## Given instruction 1
Reproduce the Little Johnny joke from "# Little Johnny" up to and including "about his father.", substituting "Mail Carrier" for "Truck Driver".
## Given instruction 2
Resume the Little Johnny joke after its last line and write the text that follows it.

## Passage shown
# Little Johnny PG-13



## blackhawk19 (Oct 15, 2007)

Little Johnny was in his 4th grade class when the teacher asked the children what their fathers did for a living. All the typical answers came up.

Fireman, Truck Driver, Salesman, etc. Johnny was being   uncharacteristically quiet and so the teacher asked him about his father.

"My father's an exotic dancer in a gay bar and takes off all his clothes in front of other men. Sometimes, if the coffer is really good, he'll go out to the alley with some guy for money." The teacher, obviously shaken by his statement immediately changed the subject and hurriedly set the other
children to work on a coloring project. She then took Little Johnny aside and asked him, "Is that really true about your father?" 

  "No," said Johnny, "He's the defensive coordinator at the University of Alabama. I was just too embarrassed to tell anyone that."

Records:

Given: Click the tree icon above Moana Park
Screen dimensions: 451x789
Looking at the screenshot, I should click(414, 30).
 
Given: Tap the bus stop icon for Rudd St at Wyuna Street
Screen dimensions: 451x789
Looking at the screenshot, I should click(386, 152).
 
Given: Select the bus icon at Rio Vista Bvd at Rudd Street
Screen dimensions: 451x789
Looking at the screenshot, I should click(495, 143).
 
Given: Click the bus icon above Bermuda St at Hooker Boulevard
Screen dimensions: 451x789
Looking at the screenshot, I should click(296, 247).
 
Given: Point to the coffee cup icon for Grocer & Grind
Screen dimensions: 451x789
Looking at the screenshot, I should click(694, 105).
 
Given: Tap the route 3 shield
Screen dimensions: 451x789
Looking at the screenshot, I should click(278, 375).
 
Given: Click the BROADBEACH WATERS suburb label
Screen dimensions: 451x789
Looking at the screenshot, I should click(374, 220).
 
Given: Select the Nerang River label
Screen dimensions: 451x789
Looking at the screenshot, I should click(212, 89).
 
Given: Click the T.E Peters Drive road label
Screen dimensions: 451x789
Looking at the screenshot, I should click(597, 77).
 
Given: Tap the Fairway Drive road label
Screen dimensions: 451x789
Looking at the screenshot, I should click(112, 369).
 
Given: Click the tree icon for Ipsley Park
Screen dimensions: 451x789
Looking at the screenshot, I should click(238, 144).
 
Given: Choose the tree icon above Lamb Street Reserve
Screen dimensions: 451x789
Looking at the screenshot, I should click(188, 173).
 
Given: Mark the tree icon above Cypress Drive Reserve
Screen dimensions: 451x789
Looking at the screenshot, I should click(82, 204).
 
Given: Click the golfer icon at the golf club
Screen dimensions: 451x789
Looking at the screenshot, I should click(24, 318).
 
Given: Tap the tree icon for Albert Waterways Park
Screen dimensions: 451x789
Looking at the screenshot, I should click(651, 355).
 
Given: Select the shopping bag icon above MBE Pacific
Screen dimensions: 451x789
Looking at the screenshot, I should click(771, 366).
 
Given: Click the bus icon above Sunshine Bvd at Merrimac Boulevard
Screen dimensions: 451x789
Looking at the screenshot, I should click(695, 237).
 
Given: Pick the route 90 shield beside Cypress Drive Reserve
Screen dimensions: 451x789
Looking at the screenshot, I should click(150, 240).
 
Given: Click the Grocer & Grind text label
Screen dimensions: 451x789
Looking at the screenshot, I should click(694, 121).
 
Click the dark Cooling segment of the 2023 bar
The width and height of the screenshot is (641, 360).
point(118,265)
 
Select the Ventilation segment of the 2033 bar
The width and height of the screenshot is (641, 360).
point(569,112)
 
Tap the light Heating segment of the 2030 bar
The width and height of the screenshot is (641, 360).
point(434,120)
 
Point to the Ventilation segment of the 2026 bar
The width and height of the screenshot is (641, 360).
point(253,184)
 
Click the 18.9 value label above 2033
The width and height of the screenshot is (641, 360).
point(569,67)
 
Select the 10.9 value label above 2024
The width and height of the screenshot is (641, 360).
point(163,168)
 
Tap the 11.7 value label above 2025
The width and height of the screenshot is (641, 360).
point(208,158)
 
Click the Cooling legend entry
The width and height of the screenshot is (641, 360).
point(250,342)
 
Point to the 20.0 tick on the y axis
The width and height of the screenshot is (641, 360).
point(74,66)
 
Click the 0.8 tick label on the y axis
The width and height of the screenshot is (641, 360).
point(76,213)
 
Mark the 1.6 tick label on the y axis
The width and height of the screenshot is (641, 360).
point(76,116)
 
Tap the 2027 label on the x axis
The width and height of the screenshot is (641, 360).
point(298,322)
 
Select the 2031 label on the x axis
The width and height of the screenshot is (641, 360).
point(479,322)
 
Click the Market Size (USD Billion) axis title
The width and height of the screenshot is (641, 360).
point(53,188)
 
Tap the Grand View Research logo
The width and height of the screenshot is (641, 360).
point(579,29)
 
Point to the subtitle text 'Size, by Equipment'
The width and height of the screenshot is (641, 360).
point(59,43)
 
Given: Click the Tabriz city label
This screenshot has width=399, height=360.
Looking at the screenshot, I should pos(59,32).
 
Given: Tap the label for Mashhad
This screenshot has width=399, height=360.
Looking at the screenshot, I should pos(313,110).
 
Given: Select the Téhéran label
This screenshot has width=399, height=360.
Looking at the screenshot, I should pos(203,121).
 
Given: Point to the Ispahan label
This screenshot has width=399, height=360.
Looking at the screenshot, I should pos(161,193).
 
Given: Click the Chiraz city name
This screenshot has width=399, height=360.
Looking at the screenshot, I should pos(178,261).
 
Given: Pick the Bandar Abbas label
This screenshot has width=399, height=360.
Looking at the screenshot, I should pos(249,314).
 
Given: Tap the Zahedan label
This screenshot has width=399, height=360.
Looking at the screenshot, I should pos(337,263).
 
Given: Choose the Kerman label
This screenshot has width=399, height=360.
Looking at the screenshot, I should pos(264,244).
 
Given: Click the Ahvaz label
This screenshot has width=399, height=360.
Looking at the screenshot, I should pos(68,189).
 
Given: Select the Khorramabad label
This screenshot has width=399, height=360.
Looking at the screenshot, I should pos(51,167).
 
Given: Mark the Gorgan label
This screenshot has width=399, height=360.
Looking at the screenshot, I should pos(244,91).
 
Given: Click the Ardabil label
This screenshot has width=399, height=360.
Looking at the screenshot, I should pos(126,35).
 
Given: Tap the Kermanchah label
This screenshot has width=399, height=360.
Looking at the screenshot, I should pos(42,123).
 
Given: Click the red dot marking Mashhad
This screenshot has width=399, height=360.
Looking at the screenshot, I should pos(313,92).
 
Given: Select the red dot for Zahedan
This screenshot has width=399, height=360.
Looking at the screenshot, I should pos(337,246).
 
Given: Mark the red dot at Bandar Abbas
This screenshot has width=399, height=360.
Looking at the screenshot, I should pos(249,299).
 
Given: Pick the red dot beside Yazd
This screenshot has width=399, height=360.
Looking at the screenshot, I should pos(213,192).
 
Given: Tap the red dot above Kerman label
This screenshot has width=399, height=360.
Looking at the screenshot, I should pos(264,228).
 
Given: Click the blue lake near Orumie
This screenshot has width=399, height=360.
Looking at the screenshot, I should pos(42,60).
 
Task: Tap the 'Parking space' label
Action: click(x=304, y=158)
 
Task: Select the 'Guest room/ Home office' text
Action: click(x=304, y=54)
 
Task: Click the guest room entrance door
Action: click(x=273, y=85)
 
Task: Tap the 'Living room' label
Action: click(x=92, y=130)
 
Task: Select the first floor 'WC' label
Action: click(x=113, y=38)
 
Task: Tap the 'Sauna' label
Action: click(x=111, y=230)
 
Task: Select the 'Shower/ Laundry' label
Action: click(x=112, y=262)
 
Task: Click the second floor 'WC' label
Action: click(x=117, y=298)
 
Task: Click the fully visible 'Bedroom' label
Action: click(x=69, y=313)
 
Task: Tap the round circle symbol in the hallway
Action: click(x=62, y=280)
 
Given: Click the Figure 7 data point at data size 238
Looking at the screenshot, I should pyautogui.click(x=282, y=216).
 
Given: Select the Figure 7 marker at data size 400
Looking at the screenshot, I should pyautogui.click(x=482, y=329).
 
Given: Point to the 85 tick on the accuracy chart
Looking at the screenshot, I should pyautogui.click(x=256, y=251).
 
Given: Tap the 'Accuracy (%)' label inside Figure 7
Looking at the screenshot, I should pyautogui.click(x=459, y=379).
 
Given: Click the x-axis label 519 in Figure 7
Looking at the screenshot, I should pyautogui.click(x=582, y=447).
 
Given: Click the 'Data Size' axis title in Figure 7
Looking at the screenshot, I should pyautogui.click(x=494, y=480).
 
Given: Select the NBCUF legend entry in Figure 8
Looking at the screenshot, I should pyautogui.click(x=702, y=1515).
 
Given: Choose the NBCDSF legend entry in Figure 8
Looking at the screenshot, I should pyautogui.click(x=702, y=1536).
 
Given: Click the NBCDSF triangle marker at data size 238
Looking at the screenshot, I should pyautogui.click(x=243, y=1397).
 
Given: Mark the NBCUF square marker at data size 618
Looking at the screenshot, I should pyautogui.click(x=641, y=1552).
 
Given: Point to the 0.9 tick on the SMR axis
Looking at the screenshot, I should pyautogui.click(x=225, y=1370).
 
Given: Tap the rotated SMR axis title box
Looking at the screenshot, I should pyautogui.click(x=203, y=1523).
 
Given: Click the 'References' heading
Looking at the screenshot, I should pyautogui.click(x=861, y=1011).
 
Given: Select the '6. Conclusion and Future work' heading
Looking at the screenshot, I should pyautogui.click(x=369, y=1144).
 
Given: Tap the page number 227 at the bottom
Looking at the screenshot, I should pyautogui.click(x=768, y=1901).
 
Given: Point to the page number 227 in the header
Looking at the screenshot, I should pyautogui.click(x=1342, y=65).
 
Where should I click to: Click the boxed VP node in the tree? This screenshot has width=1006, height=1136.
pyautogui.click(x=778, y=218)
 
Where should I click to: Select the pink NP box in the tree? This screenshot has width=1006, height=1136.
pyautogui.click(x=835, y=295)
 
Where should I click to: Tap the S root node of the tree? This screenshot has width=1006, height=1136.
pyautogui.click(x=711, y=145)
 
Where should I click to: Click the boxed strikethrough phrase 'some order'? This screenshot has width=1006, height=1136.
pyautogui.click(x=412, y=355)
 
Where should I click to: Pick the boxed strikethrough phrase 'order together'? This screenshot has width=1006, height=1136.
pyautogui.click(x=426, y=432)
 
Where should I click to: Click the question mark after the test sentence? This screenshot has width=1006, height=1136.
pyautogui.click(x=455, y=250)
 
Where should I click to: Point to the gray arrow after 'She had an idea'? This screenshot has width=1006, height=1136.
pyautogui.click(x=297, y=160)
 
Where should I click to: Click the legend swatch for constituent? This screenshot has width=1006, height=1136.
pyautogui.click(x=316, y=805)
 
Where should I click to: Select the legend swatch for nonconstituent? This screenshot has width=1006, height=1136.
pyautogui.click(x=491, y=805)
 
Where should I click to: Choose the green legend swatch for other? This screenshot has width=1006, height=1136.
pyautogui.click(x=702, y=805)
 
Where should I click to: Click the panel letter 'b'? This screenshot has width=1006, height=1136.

## Exercise output 1
# Little Johnny PG-13



## blackhawk19 (Oct 15, 2007)

Little Johnny was in his 4th grade class when the teacher asked the children what their fathers did for a living. All the typical answers came up.

Fireman, Mail Carrier, Salesman, etc. Johnny was being   uncharacteristically quiet and so the teacher asked him about his father.

## Exercise output 2
----------



## monstah (Oct 15, 2007)

LOL, good one! I'm going to change it for my own purposes this week and replace "He's the defensive coordinator at the University of Alabama" with "He's the head coach for the Dallas Cowboys"


----------



## roger (Oct 15, 2007)

Monstah,

Just because New England beat Dallas yesterday, that's no call to get ugly


----------



## blackhawk19 (Oct 15, 2007)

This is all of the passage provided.